The problem: Among the entries that follow, some lines contain the word "computer". Show all of them.

Screenshot grounding data:
========

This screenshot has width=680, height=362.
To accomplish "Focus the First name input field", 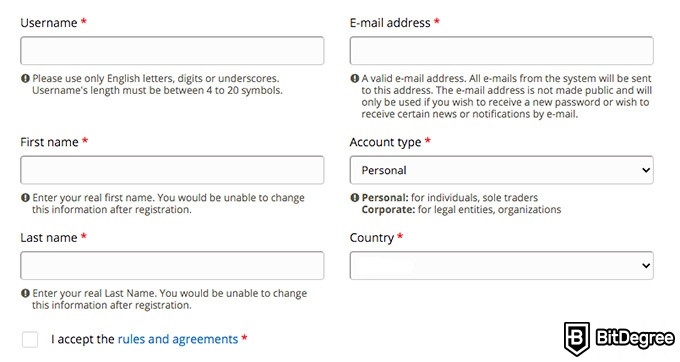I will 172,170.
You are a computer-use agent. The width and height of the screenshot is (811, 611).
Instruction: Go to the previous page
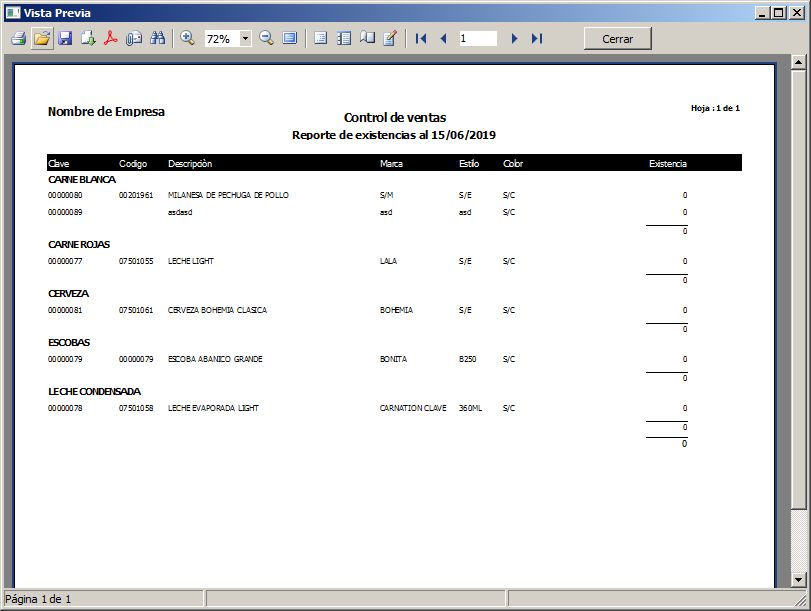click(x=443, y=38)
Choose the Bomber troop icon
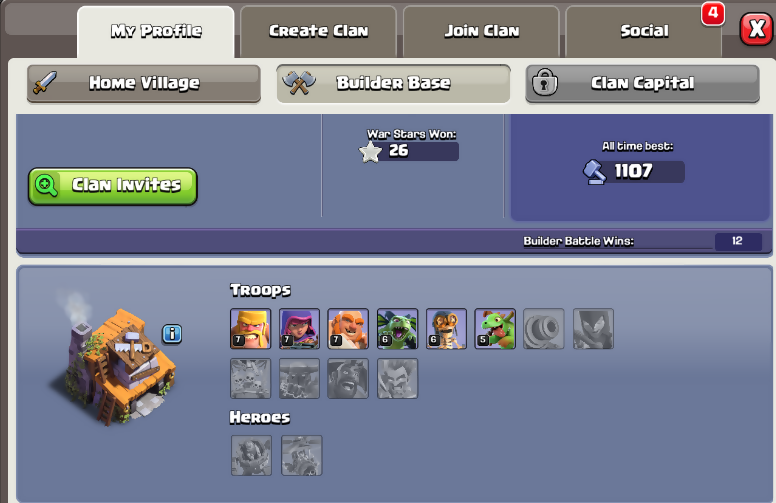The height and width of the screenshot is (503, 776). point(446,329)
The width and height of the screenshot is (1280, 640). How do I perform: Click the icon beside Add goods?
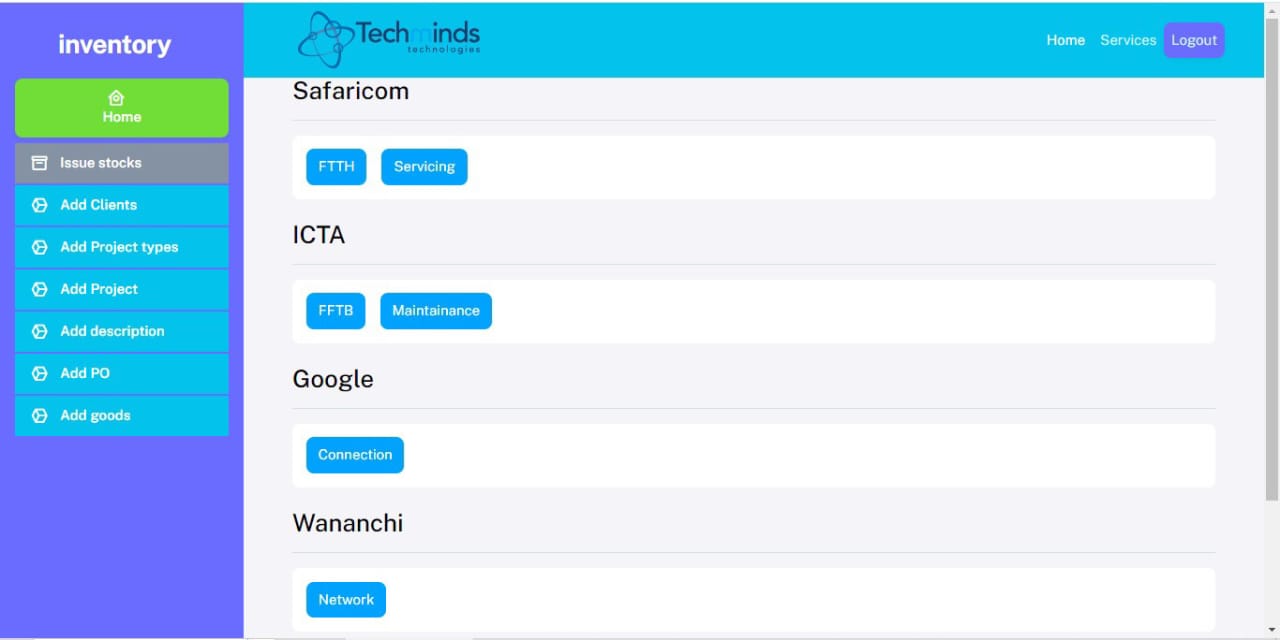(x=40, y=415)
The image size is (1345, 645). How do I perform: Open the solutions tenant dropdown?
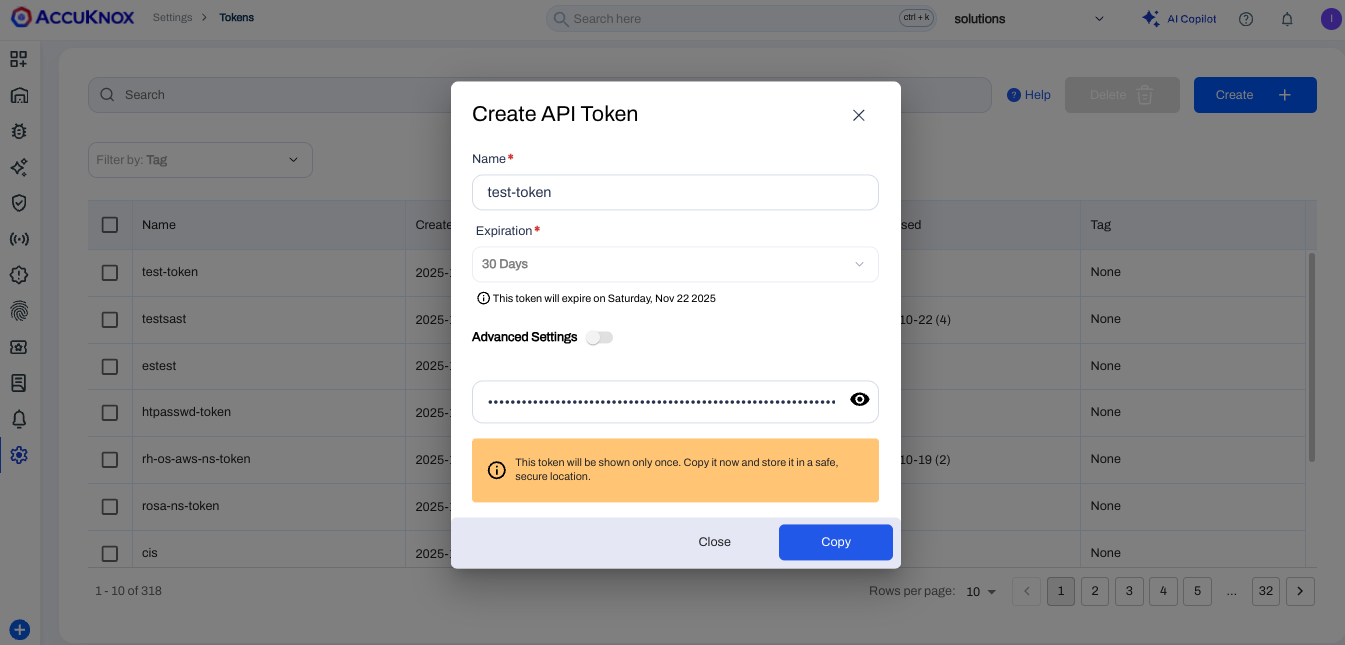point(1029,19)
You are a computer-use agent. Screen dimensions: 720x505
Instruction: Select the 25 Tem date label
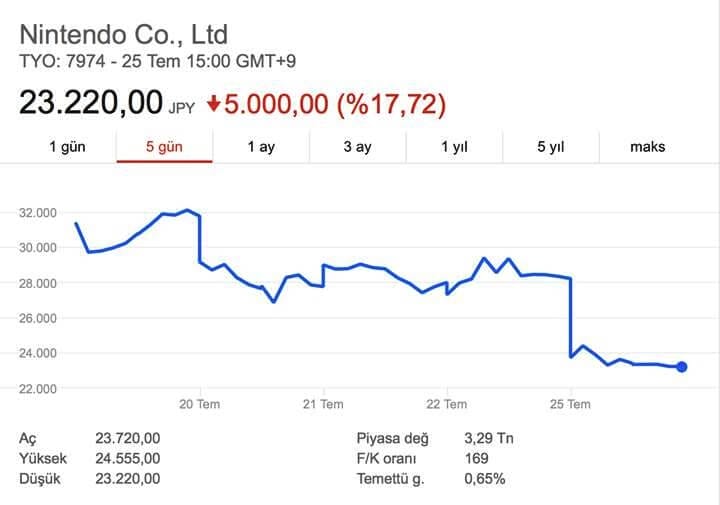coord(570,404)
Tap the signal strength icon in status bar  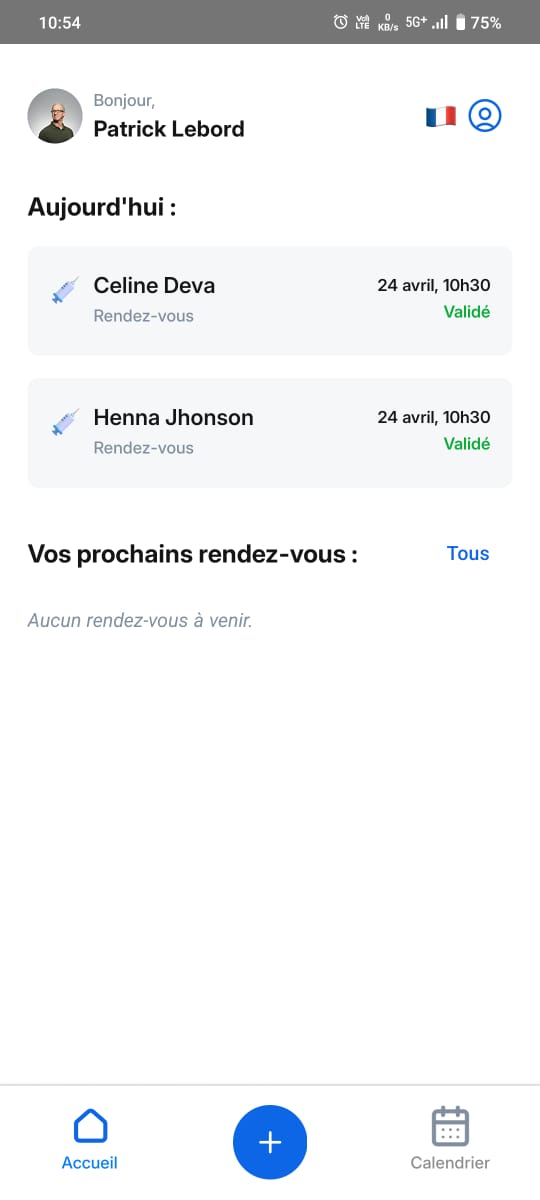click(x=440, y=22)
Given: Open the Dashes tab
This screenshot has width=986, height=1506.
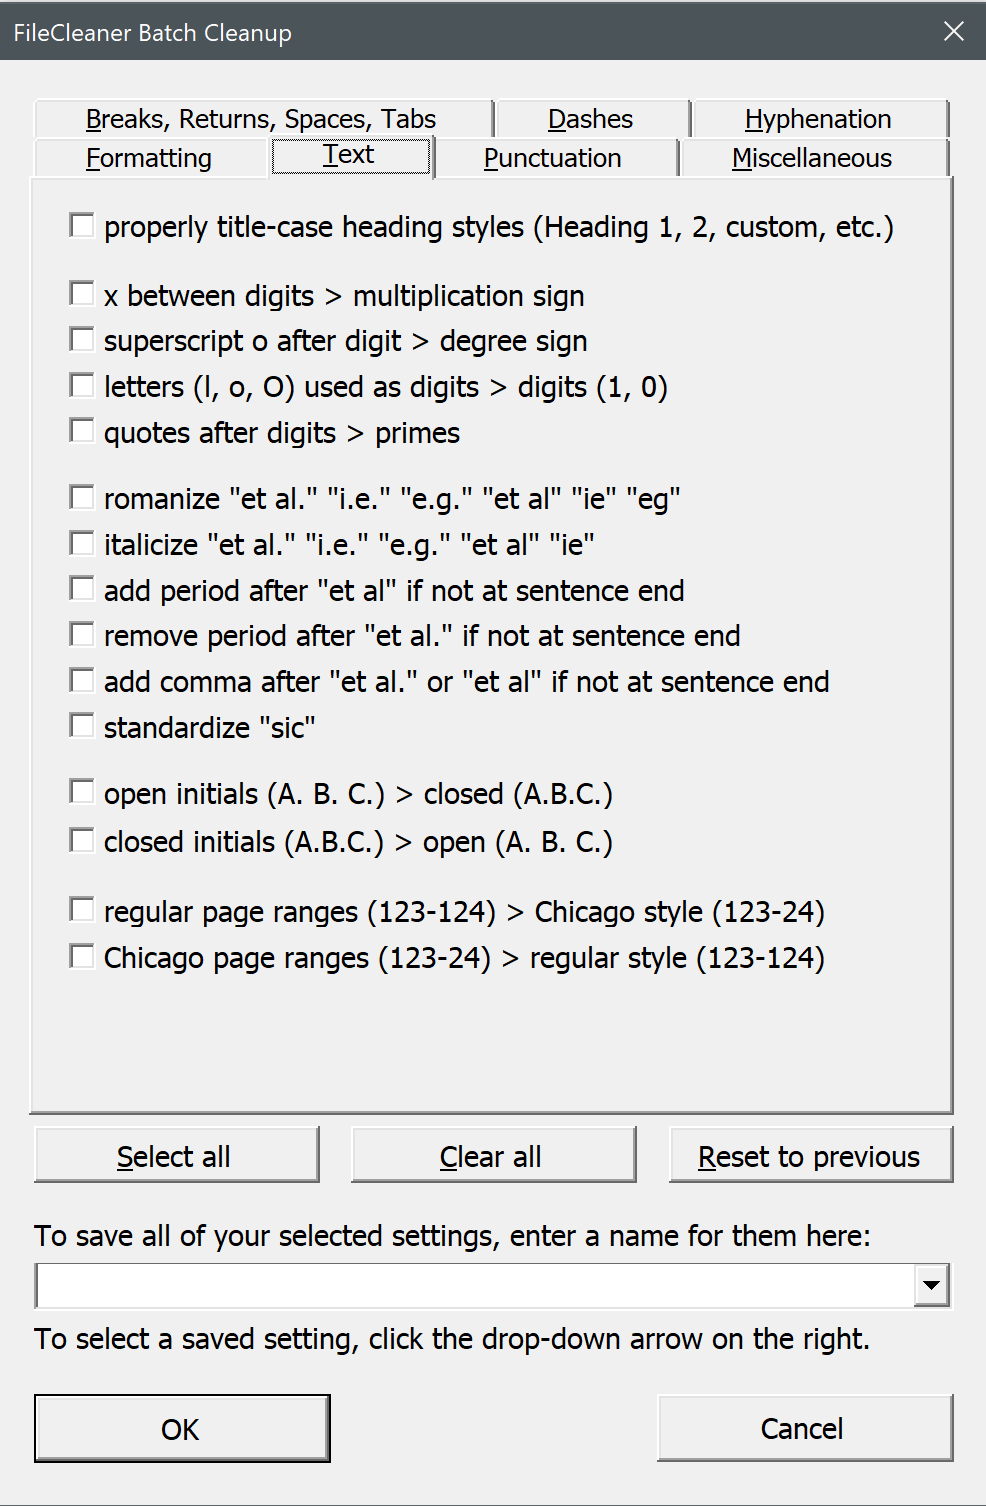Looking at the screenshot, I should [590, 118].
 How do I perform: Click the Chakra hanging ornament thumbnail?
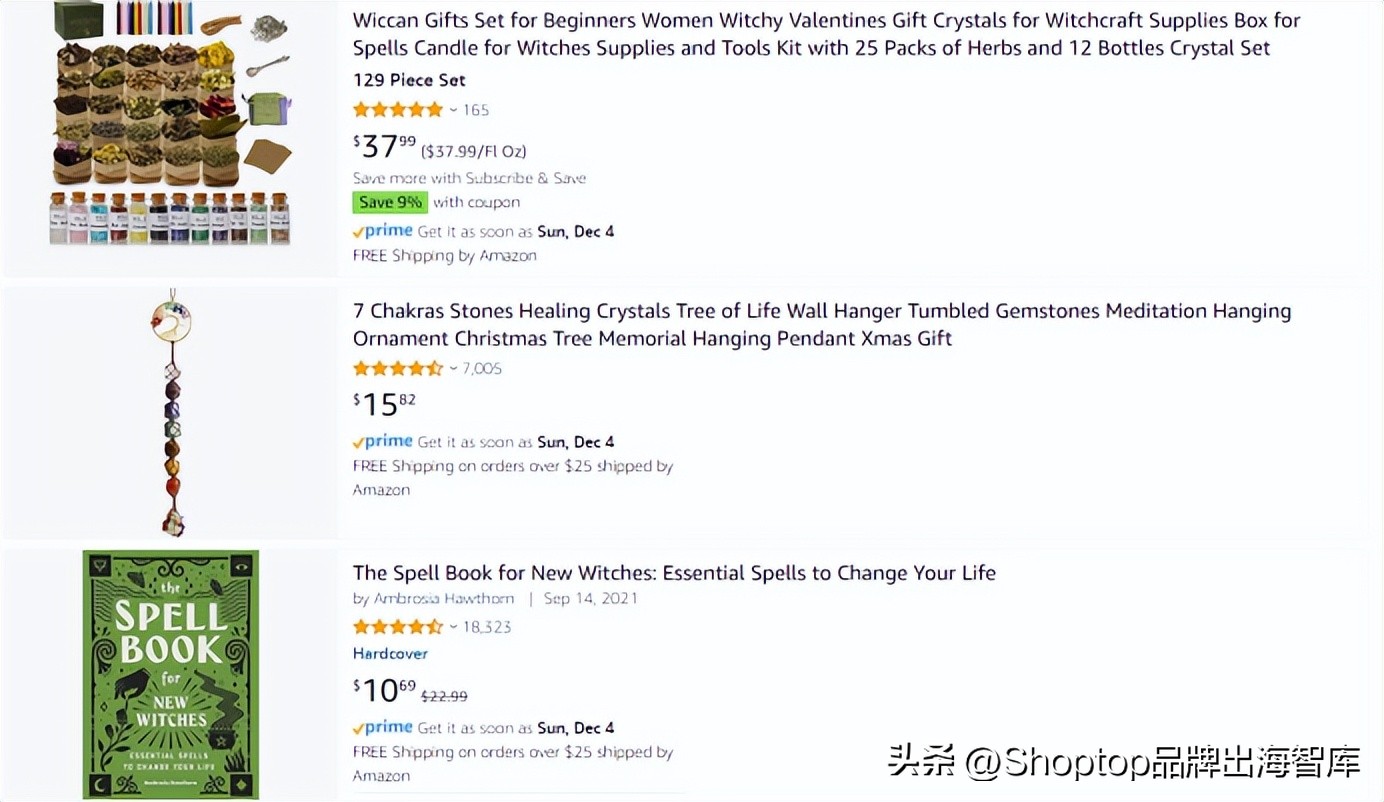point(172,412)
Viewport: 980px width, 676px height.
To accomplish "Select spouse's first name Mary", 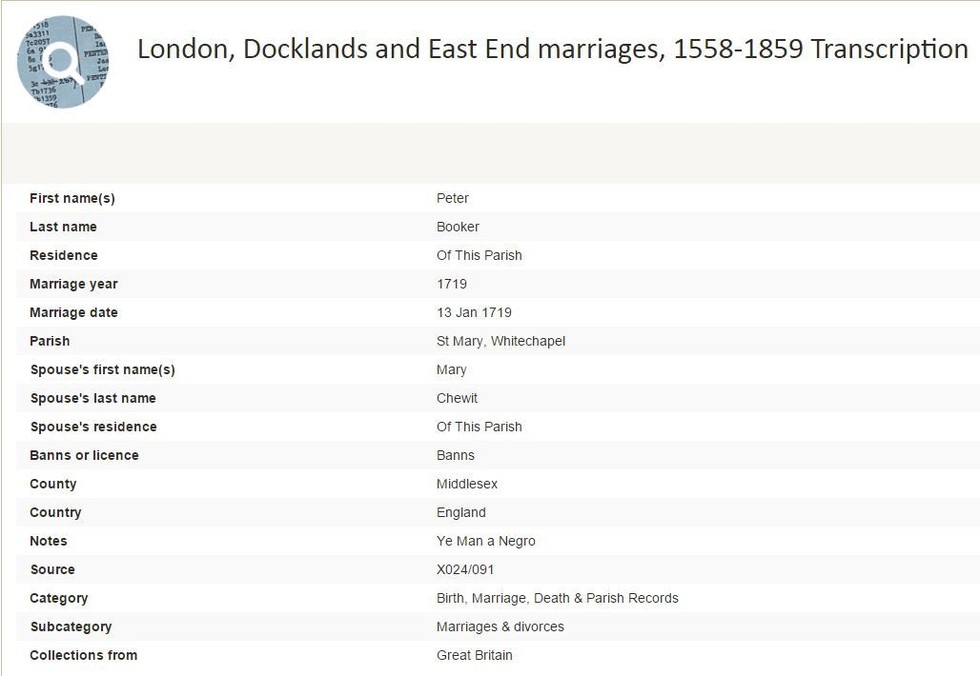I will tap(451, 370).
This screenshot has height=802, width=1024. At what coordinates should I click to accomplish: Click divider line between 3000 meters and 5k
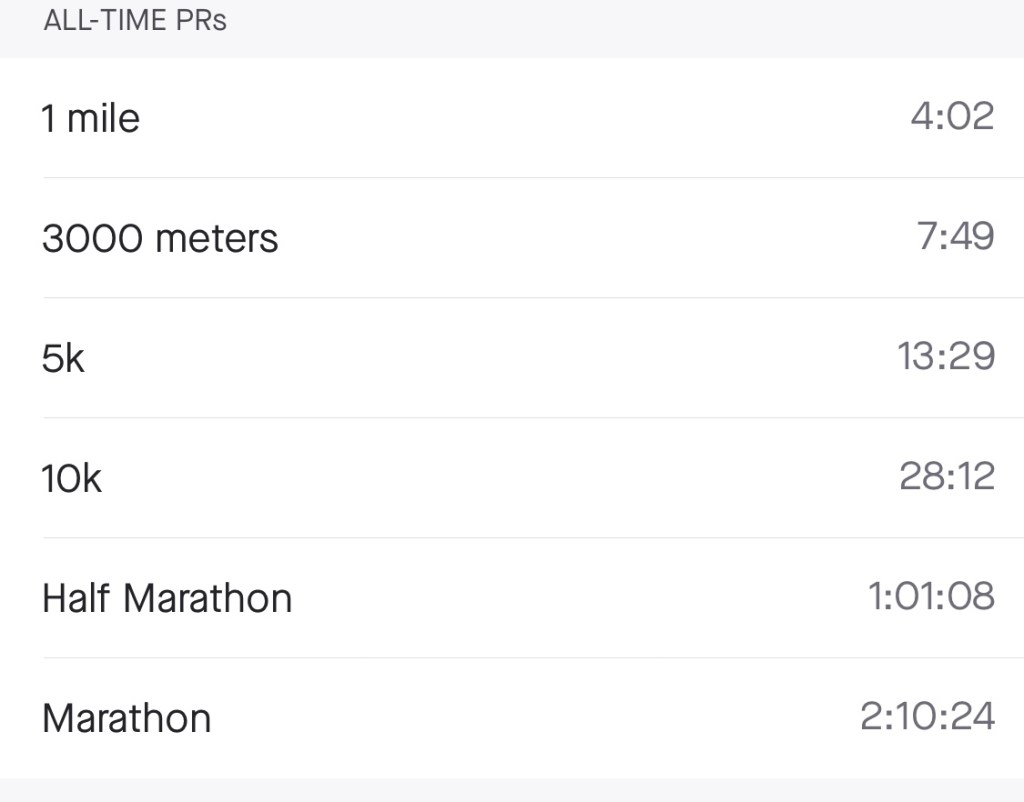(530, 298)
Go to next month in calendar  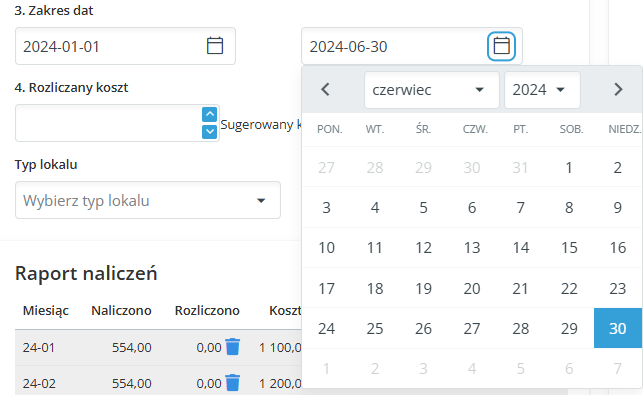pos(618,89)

========

Solution for this exercise:
You are a computer-use agent. The width and height of the screenshot is (811, 611).
You are a computer-use agent. Screen dimensions: 720x505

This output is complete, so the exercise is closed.